PROBLEM REQUIREMENTS: Render everything from the line that contains "教育インタビュー (133, 2254)" down to the line that contains "Free Delivery & Setup (31, 2019)", both included, as a Markdown table with the columns No. and Line. Give each line a row number and leave out blank lines.

#### TASK INPUT ####

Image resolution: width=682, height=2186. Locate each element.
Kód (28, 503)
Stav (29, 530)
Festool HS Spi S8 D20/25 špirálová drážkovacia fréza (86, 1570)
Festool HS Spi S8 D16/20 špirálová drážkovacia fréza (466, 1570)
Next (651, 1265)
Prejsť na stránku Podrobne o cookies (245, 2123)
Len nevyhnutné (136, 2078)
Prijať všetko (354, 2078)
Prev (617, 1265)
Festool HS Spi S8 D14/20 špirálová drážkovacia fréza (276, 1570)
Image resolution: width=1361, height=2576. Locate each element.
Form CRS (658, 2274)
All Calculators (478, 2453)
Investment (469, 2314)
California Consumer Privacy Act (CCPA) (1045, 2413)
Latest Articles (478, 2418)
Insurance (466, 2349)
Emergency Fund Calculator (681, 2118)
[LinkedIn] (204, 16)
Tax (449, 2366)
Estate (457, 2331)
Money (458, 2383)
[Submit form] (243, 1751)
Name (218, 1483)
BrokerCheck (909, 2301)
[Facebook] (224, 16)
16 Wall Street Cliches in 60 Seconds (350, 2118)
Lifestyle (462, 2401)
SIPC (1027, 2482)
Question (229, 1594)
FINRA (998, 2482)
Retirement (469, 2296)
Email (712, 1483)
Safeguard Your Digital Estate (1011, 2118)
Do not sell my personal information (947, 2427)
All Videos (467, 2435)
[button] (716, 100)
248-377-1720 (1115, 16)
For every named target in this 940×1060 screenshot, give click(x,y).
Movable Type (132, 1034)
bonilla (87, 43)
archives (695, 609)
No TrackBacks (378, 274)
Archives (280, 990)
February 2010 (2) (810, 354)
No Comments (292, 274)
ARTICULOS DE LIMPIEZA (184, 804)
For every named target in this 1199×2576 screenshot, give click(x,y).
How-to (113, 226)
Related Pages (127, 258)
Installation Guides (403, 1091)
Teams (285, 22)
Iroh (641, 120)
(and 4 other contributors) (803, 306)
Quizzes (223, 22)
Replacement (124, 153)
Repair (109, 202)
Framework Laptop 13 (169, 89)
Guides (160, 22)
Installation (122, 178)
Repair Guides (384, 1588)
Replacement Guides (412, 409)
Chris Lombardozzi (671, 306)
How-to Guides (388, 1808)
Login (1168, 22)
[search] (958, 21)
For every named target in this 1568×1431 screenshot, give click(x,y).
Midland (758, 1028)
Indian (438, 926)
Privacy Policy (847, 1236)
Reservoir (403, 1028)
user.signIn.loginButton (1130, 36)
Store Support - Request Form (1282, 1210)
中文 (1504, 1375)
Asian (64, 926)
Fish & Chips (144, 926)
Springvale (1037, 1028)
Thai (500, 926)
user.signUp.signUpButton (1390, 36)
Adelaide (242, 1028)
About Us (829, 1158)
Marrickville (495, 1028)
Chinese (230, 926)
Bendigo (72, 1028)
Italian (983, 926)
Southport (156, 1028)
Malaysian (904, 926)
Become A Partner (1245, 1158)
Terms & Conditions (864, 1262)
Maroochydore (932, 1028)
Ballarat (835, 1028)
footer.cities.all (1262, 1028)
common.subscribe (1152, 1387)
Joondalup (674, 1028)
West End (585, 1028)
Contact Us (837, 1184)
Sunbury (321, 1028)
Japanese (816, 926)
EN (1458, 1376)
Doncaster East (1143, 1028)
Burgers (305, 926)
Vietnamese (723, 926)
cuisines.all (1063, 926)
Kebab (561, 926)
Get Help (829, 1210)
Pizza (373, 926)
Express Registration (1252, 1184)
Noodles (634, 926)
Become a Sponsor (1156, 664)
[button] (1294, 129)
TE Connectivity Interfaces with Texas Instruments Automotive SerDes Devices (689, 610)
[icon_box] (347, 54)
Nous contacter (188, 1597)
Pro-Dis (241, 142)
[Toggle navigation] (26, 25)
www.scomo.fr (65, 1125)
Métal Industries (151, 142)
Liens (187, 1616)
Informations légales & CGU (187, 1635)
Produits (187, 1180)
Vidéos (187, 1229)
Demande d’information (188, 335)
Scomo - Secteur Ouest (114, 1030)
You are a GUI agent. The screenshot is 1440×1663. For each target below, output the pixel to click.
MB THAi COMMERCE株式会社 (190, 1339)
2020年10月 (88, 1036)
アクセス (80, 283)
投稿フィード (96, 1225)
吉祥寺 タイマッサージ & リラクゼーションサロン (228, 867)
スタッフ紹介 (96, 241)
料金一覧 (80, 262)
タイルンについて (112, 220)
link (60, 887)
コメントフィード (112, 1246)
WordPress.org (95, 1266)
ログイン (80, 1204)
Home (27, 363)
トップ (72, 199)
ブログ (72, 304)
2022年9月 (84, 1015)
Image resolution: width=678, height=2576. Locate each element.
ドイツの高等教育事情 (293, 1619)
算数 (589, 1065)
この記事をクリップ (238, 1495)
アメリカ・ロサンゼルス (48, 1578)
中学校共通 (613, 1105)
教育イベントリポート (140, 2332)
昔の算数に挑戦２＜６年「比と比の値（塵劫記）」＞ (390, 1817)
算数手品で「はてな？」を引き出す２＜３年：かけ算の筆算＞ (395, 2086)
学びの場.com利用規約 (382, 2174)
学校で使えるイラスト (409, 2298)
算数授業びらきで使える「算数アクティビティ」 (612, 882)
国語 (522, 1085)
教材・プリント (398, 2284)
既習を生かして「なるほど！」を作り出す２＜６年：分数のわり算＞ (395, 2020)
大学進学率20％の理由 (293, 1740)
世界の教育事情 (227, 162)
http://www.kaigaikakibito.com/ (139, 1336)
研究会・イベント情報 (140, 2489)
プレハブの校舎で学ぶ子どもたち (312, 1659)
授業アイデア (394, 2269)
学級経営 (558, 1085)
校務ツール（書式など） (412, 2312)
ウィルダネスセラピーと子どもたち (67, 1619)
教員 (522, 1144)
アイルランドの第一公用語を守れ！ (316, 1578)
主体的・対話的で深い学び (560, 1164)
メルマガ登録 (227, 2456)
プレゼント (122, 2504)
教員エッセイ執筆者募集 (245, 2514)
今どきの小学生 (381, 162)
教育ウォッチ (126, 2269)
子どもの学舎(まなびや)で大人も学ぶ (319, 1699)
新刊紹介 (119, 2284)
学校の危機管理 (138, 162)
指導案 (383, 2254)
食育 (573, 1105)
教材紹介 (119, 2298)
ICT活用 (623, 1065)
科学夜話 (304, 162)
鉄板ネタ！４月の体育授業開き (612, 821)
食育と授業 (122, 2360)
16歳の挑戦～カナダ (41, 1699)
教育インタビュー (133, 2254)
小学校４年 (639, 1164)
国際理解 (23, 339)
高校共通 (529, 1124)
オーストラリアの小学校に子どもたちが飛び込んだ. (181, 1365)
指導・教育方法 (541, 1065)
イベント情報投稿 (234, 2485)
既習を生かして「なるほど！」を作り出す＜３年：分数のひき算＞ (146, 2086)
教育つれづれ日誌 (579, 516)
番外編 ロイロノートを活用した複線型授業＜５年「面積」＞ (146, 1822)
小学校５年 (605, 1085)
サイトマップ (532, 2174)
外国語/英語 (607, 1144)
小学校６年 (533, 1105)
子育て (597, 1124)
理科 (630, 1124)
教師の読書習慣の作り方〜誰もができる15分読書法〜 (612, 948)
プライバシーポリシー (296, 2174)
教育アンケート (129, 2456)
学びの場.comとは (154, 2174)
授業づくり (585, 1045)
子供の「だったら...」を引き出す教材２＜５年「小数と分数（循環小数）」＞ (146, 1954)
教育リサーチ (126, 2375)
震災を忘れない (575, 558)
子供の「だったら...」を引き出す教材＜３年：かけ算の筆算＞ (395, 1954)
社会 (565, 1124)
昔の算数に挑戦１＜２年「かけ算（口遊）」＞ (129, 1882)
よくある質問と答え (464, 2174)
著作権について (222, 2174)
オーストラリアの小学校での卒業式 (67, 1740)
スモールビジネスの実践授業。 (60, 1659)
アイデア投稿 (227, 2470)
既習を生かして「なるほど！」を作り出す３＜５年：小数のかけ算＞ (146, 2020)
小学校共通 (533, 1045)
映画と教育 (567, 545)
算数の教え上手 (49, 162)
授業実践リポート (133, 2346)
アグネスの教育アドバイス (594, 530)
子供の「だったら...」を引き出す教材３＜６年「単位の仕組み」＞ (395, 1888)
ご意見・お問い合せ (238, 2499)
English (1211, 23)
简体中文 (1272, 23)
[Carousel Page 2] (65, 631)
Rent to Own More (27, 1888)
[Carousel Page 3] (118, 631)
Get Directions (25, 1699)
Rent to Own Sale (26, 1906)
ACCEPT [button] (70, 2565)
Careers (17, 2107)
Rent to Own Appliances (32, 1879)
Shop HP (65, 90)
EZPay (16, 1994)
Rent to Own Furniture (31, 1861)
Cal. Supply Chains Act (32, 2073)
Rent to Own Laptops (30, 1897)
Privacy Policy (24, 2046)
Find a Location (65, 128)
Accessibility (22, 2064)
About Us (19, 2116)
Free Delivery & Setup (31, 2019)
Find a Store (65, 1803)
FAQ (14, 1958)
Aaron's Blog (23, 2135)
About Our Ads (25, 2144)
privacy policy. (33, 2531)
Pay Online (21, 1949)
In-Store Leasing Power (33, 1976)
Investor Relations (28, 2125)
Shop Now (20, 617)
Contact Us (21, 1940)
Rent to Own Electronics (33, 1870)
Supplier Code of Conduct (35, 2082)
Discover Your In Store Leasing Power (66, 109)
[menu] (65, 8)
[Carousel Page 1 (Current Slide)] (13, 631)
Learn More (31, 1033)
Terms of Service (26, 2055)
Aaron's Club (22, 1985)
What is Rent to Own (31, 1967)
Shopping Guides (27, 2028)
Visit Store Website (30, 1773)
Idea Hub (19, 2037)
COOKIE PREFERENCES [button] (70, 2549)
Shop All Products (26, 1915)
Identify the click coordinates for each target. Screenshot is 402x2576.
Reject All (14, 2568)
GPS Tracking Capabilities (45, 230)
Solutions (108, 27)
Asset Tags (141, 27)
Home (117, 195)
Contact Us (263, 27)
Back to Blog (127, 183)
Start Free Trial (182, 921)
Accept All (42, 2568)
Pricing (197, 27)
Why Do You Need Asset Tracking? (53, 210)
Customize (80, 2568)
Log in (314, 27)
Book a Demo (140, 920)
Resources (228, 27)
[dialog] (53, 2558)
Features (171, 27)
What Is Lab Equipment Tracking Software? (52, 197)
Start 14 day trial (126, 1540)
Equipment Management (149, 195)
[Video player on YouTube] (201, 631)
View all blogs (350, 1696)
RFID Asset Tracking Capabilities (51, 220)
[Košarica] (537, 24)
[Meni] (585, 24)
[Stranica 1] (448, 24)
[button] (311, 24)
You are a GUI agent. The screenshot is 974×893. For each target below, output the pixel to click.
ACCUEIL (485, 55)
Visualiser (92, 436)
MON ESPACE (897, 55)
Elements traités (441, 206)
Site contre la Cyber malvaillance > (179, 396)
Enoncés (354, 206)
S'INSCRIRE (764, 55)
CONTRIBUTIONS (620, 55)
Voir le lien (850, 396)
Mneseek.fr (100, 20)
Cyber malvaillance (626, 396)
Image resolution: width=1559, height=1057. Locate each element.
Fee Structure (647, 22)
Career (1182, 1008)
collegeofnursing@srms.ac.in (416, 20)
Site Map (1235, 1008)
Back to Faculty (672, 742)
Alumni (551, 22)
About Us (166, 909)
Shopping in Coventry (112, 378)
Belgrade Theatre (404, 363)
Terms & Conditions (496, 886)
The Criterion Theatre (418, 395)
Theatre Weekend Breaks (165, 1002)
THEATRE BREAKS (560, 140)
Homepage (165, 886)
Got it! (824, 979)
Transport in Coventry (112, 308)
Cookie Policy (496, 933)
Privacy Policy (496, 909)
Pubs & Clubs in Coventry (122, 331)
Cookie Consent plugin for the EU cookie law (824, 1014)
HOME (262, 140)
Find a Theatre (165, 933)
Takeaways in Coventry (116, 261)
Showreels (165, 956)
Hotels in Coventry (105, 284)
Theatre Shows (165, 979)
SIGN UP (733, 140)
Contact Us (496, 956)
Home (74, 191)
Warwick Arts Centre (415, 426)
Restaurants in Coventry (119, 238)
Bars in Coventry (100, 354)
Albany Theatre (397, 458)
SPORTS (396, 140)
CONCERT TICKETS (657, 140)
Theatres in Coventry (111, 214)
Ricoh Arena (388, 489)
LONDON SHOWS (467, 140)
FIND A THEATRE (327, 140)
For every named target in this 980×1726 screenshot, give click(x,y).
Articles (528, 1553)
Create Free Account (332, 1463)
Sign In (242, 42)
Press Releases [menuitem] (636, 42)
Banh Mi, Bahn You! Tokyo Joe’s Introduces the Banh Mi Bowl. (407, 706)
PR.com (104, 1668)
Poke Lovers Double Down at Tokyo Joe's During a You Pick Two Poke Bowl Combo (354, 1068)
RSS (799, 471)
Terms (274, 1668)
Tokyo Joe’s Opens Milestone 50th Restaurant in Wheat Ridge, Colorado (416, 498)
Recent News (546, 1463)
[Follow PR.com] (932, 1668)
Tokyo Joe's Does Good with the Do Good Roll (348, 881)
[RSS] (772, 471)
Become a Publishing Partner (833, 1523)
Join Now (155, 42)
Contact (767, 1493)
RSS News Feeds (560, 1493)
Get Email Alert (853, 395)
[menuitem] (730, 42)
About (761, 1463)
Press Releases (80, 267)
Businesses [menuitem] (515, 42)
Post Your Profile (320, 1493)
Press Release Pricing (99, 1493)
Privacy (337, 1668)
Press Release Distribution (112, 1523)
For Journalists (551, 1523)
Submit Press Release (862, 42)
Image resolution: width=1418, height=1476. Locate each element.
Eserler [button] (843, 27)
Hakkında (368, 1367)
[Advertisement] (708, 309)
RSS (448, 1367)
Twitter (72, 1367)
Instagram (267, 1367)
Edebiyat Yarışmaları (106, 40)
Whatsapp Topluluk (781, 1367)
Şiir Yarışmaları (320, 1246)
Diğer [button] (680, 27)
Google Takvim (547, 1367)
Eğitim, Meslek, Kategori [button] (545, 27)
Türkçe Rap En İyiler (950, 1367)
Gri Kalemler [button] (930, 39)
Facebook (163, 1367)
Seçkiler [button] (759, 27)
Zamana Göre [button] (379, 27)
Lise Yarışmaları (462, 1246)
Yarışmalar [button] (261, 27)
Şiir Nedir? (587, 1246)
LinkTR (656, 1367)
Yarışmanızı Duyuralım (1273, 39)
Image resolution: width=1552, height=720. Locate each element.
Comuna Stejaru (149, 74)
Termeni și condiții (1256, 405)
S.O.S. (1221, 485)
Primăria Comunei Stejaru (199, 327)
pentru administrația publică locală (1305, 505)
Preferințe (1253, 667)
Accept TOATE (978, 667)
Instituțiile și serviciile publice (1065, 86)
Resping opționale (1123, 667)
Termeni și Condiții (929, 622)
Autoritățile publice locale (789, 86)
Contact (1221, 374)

####

RESPONSE BELOW:
| No. | Line |
|---|---|
| 1 | 教育インタビュー (133, 2254) |
| 2 | 小学校４年 (639, 1164) |
| 3 | 国際理解 (23, 339) |
| 4 | 高校共通 (529, 1124) |
| 5 | オーストラリアの小学校に子どもたちが飛び込んだ. (181, 1365) |
| 6 | 指導・教育方法 (541, 1065) |
| 7 | イベント情報投稿 (234, 2485) |
| 8 | 既習を生かして「なるほど！」を作り出す＜３年：分数のひき算＞ (146, 2086) |
| 9 | 教育つれづれ日誌 (579, 516) |
| 10 | 番外編 ロイロノートを活用した複線型授業＜５年「面積」＞ (146, 1822) |
| 11 | 小学校５年 (605, 1085) |
| 12 | サイトマップ (532, 2174) |
| 13 | 外国語/英語 (607, 1144) |
| 14 | 小学校６年 (533, 1105) |
| 15 | 子育て (597, 1124) |
| 16 | 理科 (630, 1124) |
| 17 | 教師の読書習慣の作り方〜誰もができる15分読書法〜 (612, 948) |
| 18 | プライバシーポリシー (296, 2174) |
| 19 | 教育アンケート (129, 2456) |
| 20 | 学びの場.comとは (154, 2174) |
| 21 | 授業づくり (585, 1045) |
| 22 | 子供の「だったら...」を引き出す教材２＜５年「小数と分数（循環小数）」＞ (146, 1954) |
| 23 | 教育リサーチ (126, 2375) |
| 24 | 震災を忘れない (575, 558) |
| 25 | 子供の「だったら...」を引き出す教材＜３年：かけ算の筆算＞ (395, 1954) |
| 26 | 社会 (565, 1124) |
| 27 | 昔の算数に挑戦１＜２年「かけ算（口遊）」＞ (129, 1882) |
| 28 | よくある質問と答え (464, 2174) |
| 29 | 著作権について (222, 2174) |
| 30 | オーストラリアの小学校での卒業式 (67, 1740) |
| 31 | スモールビジネスの実践授業。 (60, 1659) |
| 32 | アイデア投稿 (227, 2470) |
| 33 | 既習を生かして「なるほど！」を作り出す３＜５年：小数のかけ算＞ (146, 2020) |
| 34 | 小学校共通 (533, 1045) |
| 35 | 映画と教育 (567, 545) |
| 36 | 算数の教え上手 (49, 162) |
| 37 | 授業実践リポート (133, 2346) |
| 38 | アグネスの教育アドバイス (594, 530) |
| 39 | 子供の「だったら...」を引き出す教材３＜６年「単位の仕組み」＞ (395, 1888) |
| 40 | ご意見・お問い合せ (238, 2499) |
| 41 | English (1211, 23) |
| 42 | 简体中文 (1272, 23) |
| 43 | [Carousel Page 2] (65, 631) |
| 44 | Rent to Own More (27, 1888) |
| 45 | [Carousel Page 3] (118, 631) |
| 46 | Get Directions (25, 1699) |
| 47 | Rent to Own Sale (26, 1906) |
| 48 | ACCEPT [button] (70, 2565) |
| 49 | Careers (17, 2107) |
| 50 | Rent to Own Appliances (32, 1879) |
| 51 | Shop HP (65, 90) |
| 52 | EZPay (16, 1994) |
| 53 | Rent to Own Furniture (31, 1861) |
| 54 | Cal. Supply Chains Act (32, 2073) |
| 55 | Rent to Own Laptops (30, 1897) |
| 56 | Privacy Policy (24, 2046) |
| 57 | Find a Location (65, 128) |
| 58 | Accessibility (22, 2064) |
| 59 | About Us (19, 2116) |
| 60 | Free Delivery & Setup (31, 2019) |